Designed and delivered a governed knowledge platform with revision workflows, role-based access control, and strict separation between public and administrative surfaces.

Overview

This project involved the design and implementation of a structured editorial knowledge platform combining a public-facing website with a protected administrative interface.

The objective was to treat knowledge as governed, revisioned content rather than mutable text. The system enforces clear separation between public consumption and editorial operations while maintaining long-term content integrity.

All descriptions remain architectural and avoid proprietary implementation details.


Core Principles

The platform was guided by the following constraints:

  • Separate public reading surfaces from administrative tooling
  • Enforce explicit revision workflows rather than in-place editing
  • Apply role-based access control consistently
  • Preserve structural integrity of rich content
  • Maintain stable contracts between frontend and backend systems
  • Design for long-term evolution without compromising trust

The emphasis was governance, clarity, and predictability.


System Architecture & Boundary Design

A central architectural decision was strict separation between surfaces:

  • Public interface optimised for clarity and stability
  • Protected administrative interface for content lifecycle management
  • Shared domain concepts with enforced access boundaries

This ensured:

  • Draft or unstable content is never exposed publicly
  • Editorial actions remain deliberate and auditable
  • UI complexity does not leak across permission boundaries

The system behaves as a governed publication platform rather than a conventional CMS.

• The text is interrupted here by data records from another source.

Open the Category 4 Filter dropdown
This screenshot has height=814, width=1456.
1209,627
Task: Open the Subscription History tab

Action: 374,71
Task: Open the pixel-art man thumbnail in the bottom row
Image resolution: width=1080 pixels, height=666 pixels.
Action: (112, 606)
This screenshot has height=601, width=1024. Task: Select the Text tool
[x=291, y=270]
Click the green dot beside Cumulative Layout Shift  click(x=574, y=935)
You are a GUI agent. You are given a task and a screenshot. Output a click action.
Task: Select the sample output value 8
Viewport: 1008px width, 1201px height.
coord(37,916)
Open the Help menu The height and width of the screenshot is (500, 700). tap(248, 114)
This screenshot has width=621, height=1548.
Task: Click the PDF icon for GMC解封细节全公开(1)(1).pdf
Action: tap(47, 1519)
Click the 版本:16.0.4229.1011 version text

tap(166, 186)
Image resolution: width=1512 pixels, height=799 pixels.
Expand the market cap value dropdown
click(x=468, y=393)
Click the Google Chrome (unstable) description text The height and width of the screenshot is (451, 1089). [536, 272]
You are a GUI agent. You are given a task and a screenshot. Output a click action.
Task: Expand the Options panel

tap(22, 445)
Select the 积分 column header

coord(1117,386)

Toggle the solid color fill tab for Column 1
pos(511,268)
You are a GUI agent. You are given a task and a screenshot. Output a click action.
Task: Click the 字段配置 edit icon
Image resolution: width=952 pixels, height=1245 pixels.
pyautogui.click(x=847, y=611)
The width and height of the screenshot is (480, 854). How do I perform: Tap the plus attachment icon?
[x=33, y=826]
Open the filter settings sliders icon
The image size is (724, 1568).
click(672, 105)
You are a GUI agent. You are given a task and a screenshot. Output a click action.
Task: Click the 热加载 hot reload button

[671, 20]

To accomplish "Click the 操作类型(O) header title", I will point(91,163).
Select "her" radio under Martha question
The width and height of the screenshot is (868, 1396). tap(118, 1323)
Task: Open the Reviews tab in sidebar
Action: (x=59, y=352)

Revision-Based Editorial Workflow

Content management was built around explicit revision control.

This included:

  • Draft and published states
  • Controlled promotion workflows
  • Safe handling of incomplete or invalid revisions
  • Deterministic publication transitions

Editors can iterate safely without compromising public stability.


Authentication & Role-Based Access Control

Access control was implemented as a first-class architectural concern.

This involved:

  • Authenticated administrative access
  • Role-based capability enforcement
  • Consistent permission checks across client and server boundaries
  • Protection of sensitive operations from public exposure

Authorization logic was embedded into the system’s structural design rather than layered on top.


Structured Rich Text Handling

The platform supports rich text content while preserving structure and safety.

This included:

  • Schema-aware validation
  • Preservation of semantic structure
  • Controlled rendering on the public surface
  • Separation between content storage and presentation logic

Rich content was treated as structured data rather than opaque blobs.


Backend Integration & Contract Stability

The frontend was designed to integrate cleanly with an existing backend API.

This required:

  • Strict typing at system boundaries
  • Predictable payload structures
  • Clear validation feedback
  • Controlled handling of asynchronous workflows

The objective was resilience to backend evolution without destabilising the user interface.


Context

  • Duration: ~1 month
  • Environment: Production knowledge platform
  • Constraints: Confidentiality, IP ownership, existing backend contracts

The project prioritised structural clarity and governance integrity within a constrained timeframe.


Skills Demonstrated

This project demonstrates capabilities in:

  • Designing governed knowledge systems
  • Implementing revision-centric editorial workflows
  • Role-based access control architecture
  • Full-stack boundary management
  • Structured rich text handling
  • Schema-driven validation
  • Production-ready frontend engineering under constraints

It reinforces strengths in lifecycle-aware system design.


Why This Project Matters

Knowledge platforms require architectural discipline to remain trustworthy.

This work reflects the ability to:

  • Encode editorial policy into system structure
  • Separate public trust surfaces from administrative operations
  • Design for long-term integrity rather than short-term publishing speed
  • Integrate frontend systems with structured backend contracts
  • Treat governance as a technical concern

Trust in knowledge systems is an architectural property.